Dillian Whyte takes narrow points win over Dereck Chisora

Dillian Whyte says there is potential for a rematch with Dereck Chisora following Saturday’s thrilling heavyweight clash in Manchester.

The build-up to the bout was marred by the open hostility between the duo, culminating in an ugly pre-fight news conference which led to Chisora receiving a fine and a suspended ban from boxing.

However, once they were inside the ring, the duo produced one of the most entertaining heavyweight clashes of the year, trading blows repeatedly throughout 12 rounds of high intensity action.

Pundits were split over who deserved the victory in the aftermath of the fight and it was Whyte who got the narrow verdict, triumphing 115-113 and 115-114 on two of the cards, while Chisora was given a 115-114 edge by the other judge.
Joshua vs Molina: Dillian Whyte takes narrow points win over Dereck Chisora
The excitement of the contest prompted calls for a rematch and, having initially dismissed the idea, Whyte told Sky Sports News HQ on Sunday morning that he was open to the possibility.

“It was an excellent fight and there may be a potential rematch there,” said Whyte. “But we will see what Eddie [Hearn, promoter] wants to do and where he wants to go with it.

“I thought I won the fight by three rounds, but this is boxing, when you leave it to the judges.

“Credit to Chisora, he showed up. I hit him with some bombs, he hit me with some bombs and he showed up to fight. It was the best Chisora since he fought Vitali Klitschko, in my opinion.

“Dereck is very experienced. He knows what to do to steal rounds, when to take breaks, when to have a go, so I had to out-kid and out-play him at certain points, let him unload, let him think he is getting success, and then show him that ‘I’m not hurt, it’s my turn now’. It is like a game of chess.”

Whyte feels there was greater respect between the pair after such a great fight, adding: “I went over to shake his hand and he didn’t want to shake my hand, but then after that he came round.

“He’s a proud man, I’m a proud man, and there was a lot at stake.

“We are both London guys so there were a lot of bragging rights and a lot of stuff was said before the fight.

“It’s good to go into a war like that and come out looking all right. I must have been doing something good in there last night!”

Whyte contrasted the hard-hitting nature of his Chisora battle with the world title bout which followed, in which Anthony Joshua easily disposed of Eric Molina inside three rounds.

“A lot of guys say stuff and don’t do it,” said Whyte. “I try and always say what I am going to do.

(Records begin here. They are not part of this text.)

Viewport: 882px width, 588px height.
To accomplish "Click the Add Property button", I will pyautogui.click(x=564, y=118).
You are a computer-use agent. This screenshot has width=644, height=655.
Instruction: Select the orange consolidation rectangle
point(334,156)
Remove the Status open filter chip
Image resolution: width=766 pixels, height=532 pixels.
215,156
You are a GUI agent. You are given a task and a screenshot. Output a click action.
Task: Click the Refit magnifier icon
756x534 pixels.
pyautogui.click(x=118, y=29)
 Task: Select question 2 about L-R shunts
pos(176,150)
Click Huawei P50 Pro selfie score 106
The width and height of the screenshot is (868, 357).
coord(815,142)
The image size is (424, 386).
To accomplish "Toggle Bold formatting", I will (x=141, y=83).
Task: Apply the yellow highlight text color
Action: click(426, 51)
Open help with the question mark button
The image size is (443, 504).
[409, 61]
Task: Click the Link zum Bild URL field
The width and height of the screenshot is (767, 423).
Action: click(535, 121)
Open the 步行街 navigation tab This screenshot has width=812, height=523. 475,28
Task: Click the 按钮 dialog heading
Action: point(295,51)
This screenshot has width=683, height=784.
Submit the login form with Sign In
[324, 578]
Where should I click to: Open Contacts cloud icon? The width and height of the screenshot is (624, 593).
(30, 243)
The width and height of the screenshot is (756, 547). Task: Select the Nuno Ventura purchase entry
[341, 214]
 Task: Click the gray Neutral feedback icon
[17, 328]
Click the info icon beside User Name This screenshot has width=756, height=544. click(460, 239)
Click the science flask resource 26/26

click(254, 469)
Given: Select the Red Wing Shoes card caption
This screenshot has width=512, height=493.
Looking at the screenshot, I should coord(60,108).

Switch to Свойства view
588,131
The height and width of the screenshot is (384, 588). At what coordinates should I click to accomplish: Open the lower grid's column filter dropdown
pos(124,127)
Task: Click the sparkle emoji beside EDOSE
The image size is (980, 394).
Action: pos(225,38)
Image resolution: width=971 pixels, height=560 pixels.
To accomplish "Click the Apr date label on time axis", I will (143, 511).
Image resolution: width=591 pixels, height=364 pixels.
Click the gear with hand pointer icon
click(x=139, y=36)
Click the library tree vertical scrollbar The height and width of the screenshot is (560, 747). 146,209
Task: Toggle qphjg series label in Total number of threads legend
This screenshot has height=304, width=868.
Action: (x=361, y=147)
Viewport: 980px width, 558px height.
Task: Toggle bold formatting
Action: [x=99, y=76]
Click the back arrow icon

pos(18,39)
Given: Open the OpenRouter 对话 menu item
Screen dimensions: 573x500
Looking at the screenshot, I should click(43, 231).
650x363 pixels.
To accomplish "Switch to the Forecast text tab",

“It could have been one of those fights where I boxed and moved, but I thought ‘listen, the fans have paid their money, and we promised them a duel, so we are going to get it on’.

“Joshua-Molina was terrible, Molina was worse than [former boxer] Audley Harrison. He was giving it a lot of big talk. A lot of the Americans, they talk a lot and then come here and do nothing.”